On Sunday I'm out the door on the bicycle at 5:30 am to ride to Griffith park, register for the ride, ride down to the bikestation in Long Beach, and then back home. The annual 72 mile Los Angeles river ride. I expect to quit a bit short this year because I haven't had many miles on the bicycles due to the ruptured L4/L5 discs. The ride starts strongly and I struggle for a just a bit past the halfway point as a headwind picks up. I latch on to a four bicycle freight train (with me making the 5th bicycle) and get started again. The freight train energizes me and I'm able to finish the full ride with very little difficulty. Whereas last year I was able to pull other riders along, this year I graciously accept the tow from others. Sometimes one has to give and sometimes one has to receive.

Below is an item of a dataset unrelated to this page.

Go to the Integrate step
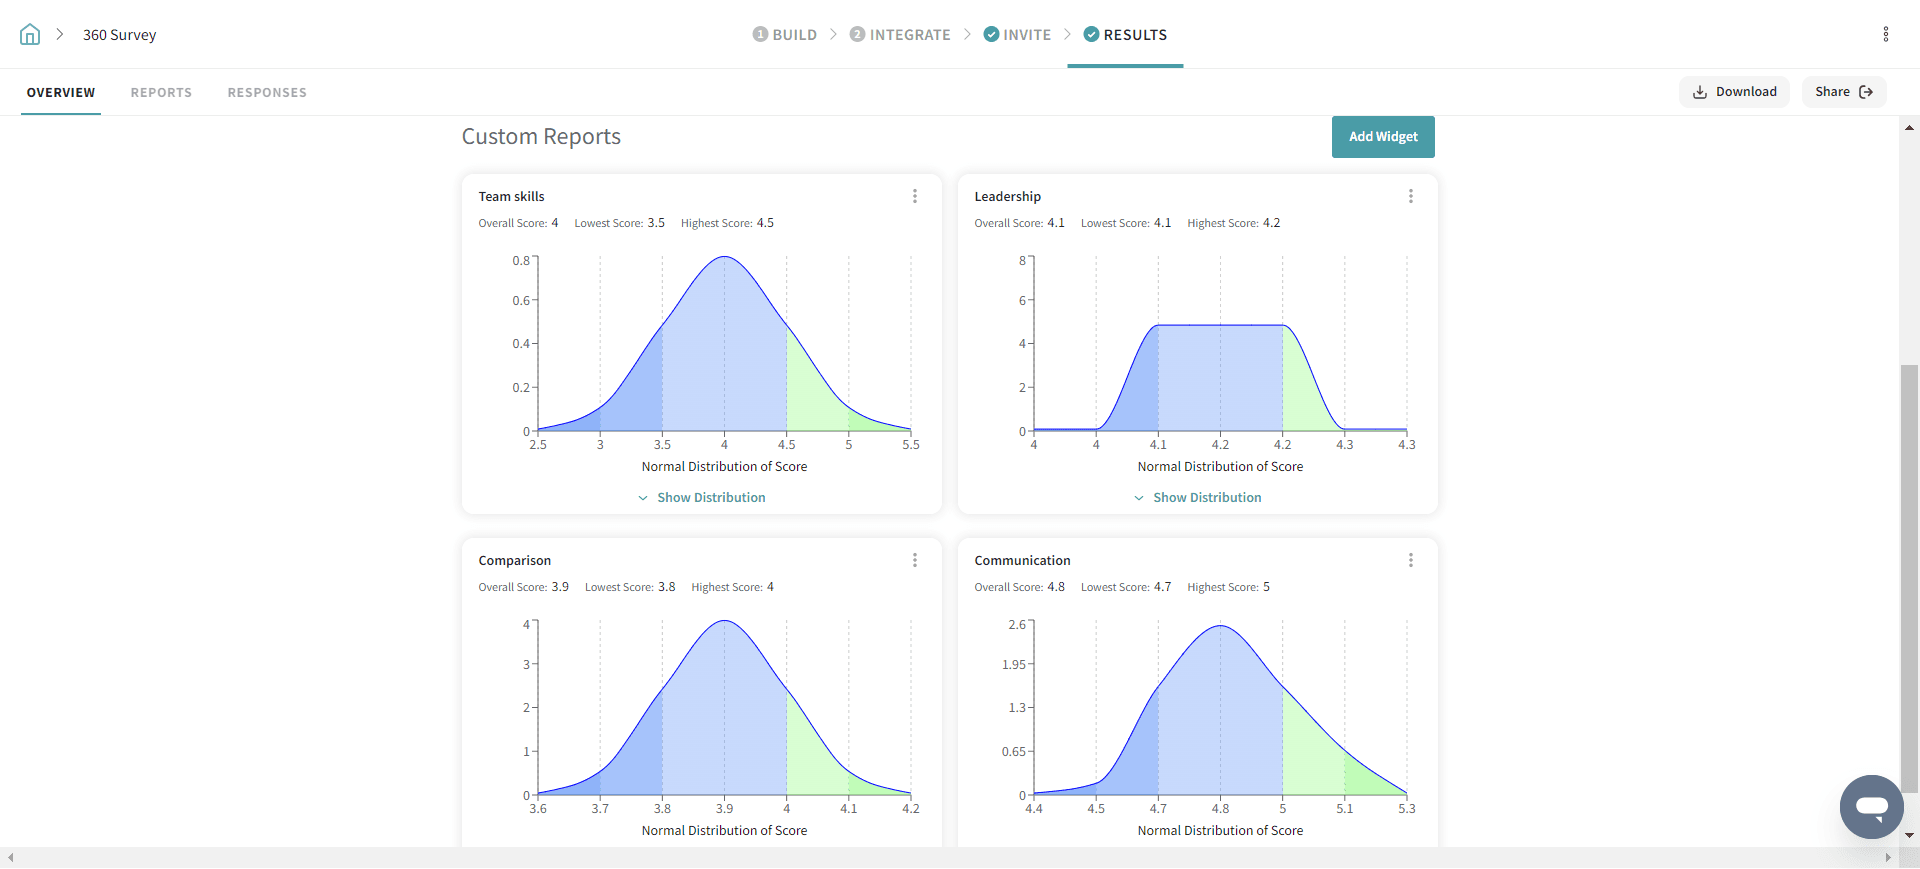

After the ride I reload with tons of spaghetti and chocolate chip cookies. And head to a party by meeting Person J_VKPI at the train so that we can ride down together. We run into Person T_U, Person JJ_P, Person John, and a few other acquaintances/friends. But I'm tired so I'm home and thinking of sleep at 8:30 pm.

On the train ride between the party and my house, I strike up a conversation with a 17 year old girl and three 18 year old boys about the party and about other things. They're jabbering away and I get in a few comments occassionally. But they are friendly and respectfull of me. As I'm leaving the train, I get their attention and tell them, "Don't let us old people run your world. Go out and make your own world." They like this advice. I do too.